> WHAT YOU SHOULD DO: Output every line of the data below verbatim, changing nothing.

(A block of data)
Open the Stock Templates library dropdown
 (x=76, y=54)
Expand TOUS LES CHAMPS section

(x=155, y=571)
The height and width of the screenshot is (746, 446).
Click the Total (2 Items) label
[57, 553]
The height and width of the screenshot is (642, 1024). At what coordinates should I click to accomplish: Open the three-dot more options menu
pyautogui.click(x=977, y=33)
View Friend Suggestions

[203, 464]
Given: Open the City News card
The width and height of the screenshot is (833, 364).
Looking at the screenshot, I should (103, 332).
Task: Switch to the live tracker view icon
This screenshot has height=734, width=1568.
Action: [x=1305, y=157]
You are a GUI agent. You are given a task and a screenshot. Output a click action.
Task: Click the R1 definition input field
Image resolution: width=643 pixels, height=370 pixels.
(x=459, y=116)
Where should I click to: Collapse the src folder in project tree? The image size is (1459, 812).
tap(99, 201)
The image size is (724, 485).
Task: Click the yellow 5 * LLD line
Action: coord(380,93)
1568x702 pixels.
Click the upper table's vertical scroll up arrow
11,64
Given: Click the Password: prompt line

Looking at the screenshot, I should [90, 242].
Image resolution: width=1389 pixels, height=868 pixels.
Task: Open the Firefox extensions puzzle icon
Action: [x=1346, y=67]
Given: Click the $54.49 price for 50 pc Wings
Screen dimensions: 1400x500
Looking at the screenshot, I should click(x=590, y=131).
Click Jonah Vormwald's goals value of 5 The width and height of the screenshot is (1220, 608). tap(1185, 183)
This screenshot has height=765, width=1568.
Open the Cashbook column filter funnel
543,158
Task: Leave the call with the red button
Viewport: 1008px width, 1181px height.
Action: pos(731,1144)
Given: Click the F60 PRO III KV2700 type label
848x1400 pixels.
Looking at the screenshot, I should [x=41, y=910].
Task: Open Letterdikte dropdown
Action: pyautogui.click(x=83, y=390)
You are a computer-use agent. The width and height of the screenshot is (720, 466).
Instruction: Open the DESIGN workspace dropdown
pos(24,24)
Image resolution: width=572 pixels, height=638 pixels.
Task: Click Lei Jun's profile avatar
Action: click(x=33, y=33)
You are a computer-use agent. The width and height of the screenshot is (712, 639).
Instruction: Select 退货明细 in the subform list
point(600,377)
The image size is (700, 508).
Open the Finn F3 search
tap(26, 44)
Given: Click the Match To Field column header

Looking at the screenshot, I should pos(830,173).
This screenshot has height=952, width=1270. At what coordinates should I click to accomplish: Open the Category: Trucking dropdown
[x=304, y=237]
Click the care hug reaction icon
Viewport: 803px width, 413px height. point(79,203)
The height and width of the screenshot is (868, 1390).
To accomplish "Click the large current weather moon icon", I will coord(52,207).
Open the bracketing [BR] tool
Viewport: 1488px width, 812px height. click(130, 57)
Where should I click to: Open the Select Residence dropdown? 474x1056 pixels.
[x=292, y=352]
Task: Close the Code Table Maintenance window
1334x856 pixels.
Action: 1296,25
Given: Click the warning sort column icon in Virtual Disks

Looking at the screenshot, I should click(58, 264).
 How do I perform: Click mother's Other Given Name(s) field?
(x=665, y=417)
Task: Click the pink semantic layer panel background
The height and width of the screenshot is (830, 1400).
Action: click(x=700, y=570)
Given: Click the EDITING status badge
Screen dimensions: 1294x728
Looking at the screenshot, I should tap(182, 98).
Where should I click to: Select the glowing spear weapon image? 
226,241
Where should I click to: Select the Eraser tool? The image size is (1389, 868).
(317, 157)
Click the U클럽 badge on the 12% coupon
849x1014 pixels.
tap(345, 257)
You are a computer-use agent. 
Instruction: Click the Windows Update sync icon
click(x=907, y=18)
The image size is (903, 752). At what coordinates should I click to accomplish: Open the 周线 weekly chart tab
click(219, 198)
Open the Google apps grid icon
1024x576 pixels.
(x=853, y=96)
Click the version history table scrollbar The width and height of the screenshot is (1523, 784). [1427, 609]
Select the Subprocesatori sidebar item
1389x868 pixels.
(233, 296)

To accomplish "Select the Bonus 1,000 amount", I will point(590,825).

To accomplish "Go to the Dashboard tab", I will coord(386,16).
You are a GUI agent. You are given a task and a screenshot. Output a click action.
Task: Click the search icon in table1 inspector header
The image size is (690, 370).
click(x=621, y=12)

> TASK RESULT:
Open the Stock Templates library dropdown
 (x=76, y=54)
Expand TOUS LES CHAMPS section

(x=155, y=571)
The height and width of the screenshot is (746, 446).
Click the Total (2 Items) label
[57, 553]
The height and width of the screenshot is (642, 1024). At what coordinates should I click to accomplish: Open the three-dot more options menu
pyautogui.click(x=977, y=33)
View Friend Suggestions

[203, 464]
Given: Open the City News card
The width and height of the screenshot is (833, 364).
Looking at the screenshot, I should (103, 332).
Task: Switch to the live tracker view icon
This screenshot has height=734, width=1568.
Action: [x=1305, y=157]
You are a GUI agent. You are given a task and a screenshot. Output a click action.
Task: Click the R1 definition input field
Image resolution: width=643 pixels, height=370 pixels.
(x=459, y=116)
Where should I click to: Collapse the src folder in project tree? The image size is (1459, 812).
tap(99, 201)
The image size is (724, 485).
Task: Click the yellow 5 * LLD line
Action: coord(380,93)
1568x702 pixels.
Click the upper table's vertical scroll up arrow
11,64
Given: Click the Password: prompt line

Looking at the screenshot, I should [90, 242].
Image resolution: width=1389 pixels, height=868 pixels.
Task: Open the Firefox extensions puzzle icon
Action: [x=1346, y=67]
Given: Click the $54.49 price for 50 pc Wings
Screen dimensions: 1400x500
Looking at the screenshot, I should click(x=590, y=131).
Click Jonah Vormwald's goals value of 5 The width and height of the screenshot is (1220, 608). tap(1185, 183)
This screenshot has height=765, width=1568.
Open the Cashbook column filter funnel
543,158
Task: Leave the call with the red button
Viewport: 1008px width, 1181px height.
Action: pos(731,1144)
Given: Click the F60 PRO III KV2700 type label
848x1400 pixels.
Looking at the screenshot, I should [x=41, y=910].
Task: Open Letterdikte dropdown
Action: pyautogui.click(x=83, y=390)
You are a computer-use agent. The width and height of the screenshot is (720, 466).
Instruction: Open the DESIGN workspace dropdown
pos(24,24)
Image resolution: width=572 pixels, height=638 pixels.
Task: Click Lei Jun's profile avatar
Action: click(x=33, y=33)
You are a computer-use agent. The width and height of the screenshot is (712, 639).
Instruction: Select 退货明细 in the subform list
point(600,377)
The image size is (700, 508).
Open the Finn F3 search
tap(26, 44)
Given: Click the Match To Field column header

Looking at the screenshot, I should pos(830,173).
This screenshot has height=952, width=1270. At what coordinates should I click to accomplish: Open the Category: Trucking dropdown
[x=304, y=237]
Click the care hug reaction icon
Viewport: 803px width, 413px height. point(79,203)
The height and width of the screenshot is (868, 1390).
To accomplish "Click the large current weather moon icon", I will coord(52,207).
Open the bracketing [BR] tool
Viewport: 1488px width, 812px height. click(130, 57)
Where should I click to: Open the Select Residence dropdown? 474x1056 pixels.
[x=292, y=352]
Task: Close the Code Table Maintenance window
1334x856 pixels.
Action: 1296,25
Given: Click the warning sort column icon in Virtual Disks

Looking at the screenshot, I should click(58, 264).
 How do I perform: Click mother's Other Given Name(s) field?
(x=665, y=417)
Task: Click the pink semantic layer panel background
The height and width of the screenshot is (830, 1400).
Action: click(x=700, y=570)
Given: Click the EDITING status badge
Screen dimensions: 1294x728
Looking at the screenshot, I should tap(182, 98).
Where should I click to: Select the glowing spear weapon image? 
226,241
Where should I click to: Select the Eraser tool? The image size is (1389, 868).
(317, 157)
Click the U클럽 badge on the 12% coupon
849x1014 pixels.
tap(345, 257)
You are a computer-use agent. 
Instruction: Click the Windows Update sync icon
click(x=907, y=18)
The image size is (903, 752). At what coordinates should I click to accomplish: Open the 周线 weekly chart tab
click(219, 198)
Open the Google apps grid icon
1024x576 pixels.
(x=853, y=96)
Click the version history table scrollbar The width and height of the screenshot is (1523, 784). [1427, 609]
Select the Subprocesatori sidebar item
1389x868 pixels.
(233, 296)

To accomplish "Select the Bonus 1,000 amount", I will point(590,825).

To accomplish "Go to the Dashboard tab", I will coord(386,16).
You are a GUI agent. You are given a task and a screenshot. Output a click action.
Task: Click the search icon in table1 inspector header
The image size is (690, 370).
click(x=621, y=12)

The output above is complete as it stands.